В движении этих размышлений поразительно то, что в них, похоже, отождествляются две вещи, понятия которых чаше всего считались совершенно отличными друг от друга: «bellum omnium contra omnes» Гоббса и «невидимая рука» Адама Смита (здесь появляющаяся под прикрытием гегелевской «хитрости разума»). Я бы сказал, что Марксово понятие «гражданского общества» — это нечто такое, что возникает, когда два этих понятия (подобно материи и антиматерии) неожиданно связываются друг с другом. Здесь, однако, важно следующее: то, чего боится Гоббс, как раз и дает Смиту уверенность (в любом случае глубинная природа страха Гоббса странным образом проясняется самоуверенностью определения, данного г-ном Милтоном Фридманом: «Либерал — тот, кто боится, самое главное, концентрации власти»[246]). Концепция некоего ужасного насилия, присущего самой человеческой природе и нашедшего выход в Английской революции, в контексте которой оно как раз и было теоретизировано («в страхе») Гоббсом, не модифицируется и не смягчается хиршмановской «douceur du commerce»[247][248]; у Маркса она строго совпадает с самой рыночной конкуренцией.

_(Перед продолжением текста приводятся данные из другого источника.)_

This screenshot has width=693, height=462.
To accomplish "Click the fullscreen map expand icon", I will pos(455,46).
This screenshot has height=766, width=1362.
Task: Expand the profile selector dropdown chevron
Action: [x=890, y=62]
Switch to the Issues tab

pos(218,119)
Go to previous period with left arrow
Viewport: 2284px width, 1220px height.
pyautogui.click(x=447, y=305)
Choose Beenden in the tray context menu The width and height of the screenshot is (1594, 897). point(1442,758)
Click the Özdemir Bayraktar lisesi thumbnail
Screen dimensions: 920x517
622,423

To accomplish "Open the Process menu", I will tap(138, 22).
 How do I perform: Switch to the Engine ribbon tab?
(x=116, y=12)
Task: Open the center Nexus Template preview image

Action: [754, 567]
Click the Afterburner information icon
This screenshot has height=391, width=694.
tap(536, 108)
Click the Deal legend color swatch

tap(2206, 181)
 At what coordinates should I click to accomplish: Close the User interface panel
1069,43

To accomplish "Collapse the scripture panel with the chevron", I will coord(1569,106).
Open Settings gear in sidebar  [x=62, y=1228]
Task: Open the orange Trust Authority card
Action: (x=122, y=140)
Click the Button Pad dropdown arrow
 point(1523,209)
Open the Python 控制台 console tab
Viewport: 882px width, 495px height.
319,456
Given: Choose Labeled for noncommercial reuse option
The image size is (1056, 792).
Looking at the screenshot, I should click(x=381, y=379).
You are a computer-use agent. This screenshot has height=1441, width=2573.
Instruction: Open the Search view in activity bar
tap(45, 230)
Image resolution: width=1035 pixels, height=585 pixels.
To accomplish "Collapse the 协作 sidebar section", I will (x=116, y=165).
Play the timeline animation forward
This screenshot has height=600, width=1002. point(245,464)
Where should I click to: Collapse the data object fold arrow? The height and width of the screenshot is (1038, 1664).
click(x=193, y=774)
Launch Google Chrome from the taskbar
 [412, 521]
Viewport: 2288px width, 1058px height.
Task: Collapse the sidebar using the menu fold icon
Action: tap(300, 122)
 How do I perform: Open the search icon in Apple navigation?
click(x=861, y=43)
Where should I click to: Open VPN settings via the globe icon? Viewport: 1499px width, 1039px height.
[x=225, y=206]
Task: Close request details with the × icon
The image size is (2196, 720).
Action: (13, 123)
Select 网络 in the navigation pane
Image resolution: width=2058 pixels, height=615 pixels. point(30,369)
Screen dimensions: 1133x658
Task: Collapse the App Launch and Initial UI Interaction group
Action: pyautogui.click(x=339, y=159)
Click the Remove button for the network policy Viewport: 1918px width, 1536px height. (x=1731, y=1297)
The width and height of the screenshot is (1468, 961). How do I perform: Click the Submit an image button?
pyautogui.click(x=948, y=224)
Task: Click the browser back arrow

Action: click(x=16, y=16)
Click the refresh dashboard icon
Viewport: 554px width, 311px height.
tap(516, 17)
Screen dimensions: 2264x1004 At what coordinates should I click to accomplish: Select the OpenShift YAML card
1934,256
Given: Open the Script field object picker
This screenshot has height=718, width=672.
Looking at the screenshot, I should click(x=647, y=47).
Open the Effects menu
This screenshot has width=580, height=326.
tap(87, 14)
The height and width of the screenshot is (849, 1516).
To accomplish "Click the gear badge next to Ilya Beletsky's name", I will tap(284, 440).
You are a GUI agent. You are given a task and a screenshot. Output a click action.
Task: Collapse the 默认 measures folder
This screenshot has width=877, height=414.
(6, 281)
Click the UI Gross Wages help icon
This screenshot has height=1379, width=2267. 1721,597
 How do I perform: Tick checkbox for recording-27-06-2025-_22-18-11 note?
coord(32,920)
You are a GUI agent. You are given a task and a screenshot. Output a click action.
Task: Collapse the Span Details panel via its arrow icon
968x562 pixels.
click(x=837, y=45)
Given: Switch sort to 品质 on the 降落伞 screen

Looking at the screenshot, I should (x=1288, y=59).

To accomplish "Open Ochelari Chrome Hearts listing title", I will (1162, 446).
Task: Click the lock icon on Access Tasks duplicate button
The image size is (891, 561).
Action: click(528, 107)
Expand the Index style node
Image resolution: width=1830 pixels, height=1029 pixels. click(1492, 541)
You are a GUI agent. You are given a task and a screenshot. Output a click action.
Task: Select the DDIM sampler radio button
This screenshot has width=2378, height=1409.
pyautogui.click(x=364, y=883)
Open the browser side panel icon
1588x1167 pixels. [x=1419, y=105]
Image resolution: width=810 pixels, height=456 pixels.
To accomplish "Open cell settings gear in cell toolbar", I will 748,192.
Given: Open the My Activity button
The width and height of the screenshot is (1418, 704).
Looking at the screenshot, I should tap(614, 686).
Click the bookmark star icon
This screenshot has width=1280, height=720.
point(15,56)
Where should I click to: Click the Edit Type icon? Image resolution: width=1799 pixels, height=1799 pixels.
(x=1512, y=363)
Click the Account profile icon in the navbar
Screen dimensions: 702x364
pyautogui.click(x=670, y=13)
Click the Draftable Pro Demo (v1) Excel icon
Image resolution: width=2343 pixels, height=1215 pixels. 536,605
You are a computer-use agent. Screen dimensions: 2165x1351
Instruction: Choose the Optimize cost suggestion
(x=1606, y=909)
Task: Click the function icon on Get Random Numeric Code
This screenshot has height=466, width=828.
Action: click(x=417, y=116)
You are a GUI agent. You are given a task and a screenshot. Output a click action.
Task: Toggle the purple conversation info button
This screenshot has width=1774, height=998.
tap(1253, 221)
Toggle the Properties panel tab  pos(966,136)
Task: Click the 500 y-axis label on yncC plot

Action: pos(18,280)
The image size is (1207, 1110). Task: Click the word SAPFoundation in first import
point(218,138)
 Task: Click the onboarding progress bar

Отличие не политическое или идеологическое, а историческое: Гоббсу нужна государственная власть, чтобы усмирить и взять под контроль жестокость человеческой природы и конкуренцию; у Адама Смита (и на несколько ином метафизическом уровне у Гегеля) конкурентная система, то есть рынок, сама полностью справляется с усмирением и контролем, не нуждаясь более в абсолютном государстве. Но из всей консервативной традиции явствует ее мотивация страхом и тревогами, в которых гражданская война или городская преступность сами являются всего лишь фигурами классовой борьбы. Таким образом, рынок — это Левиафан в овечьей шкуре: его функция — не в том, чтобы поощрять и увековечивать свободу (не говоря уже о свободе политического типа), а, скорее, в том, чтобы подавлять ее; в связи с такими позициями можно, на самом деле, вспомнить лозунги экзистенциалистских лет — страх свободы, право не иметь свободу. Рыночная идеология заверяет нас, что люди устраивают бардак, когда пытаются управлять своей судьбой («социализм невозможен»), и что нам повезло, поскольку у нас есть межличностный механизм — рынок — которым можно заменить человеческую гордыню и планирование, устранив вообще все человеческие решения. Нам нужно лишь держать его в чистоте и хорошо смазывать, и он — подобно монарху несколько столетий назад — присмотрит за нами и будет держать нас в узде.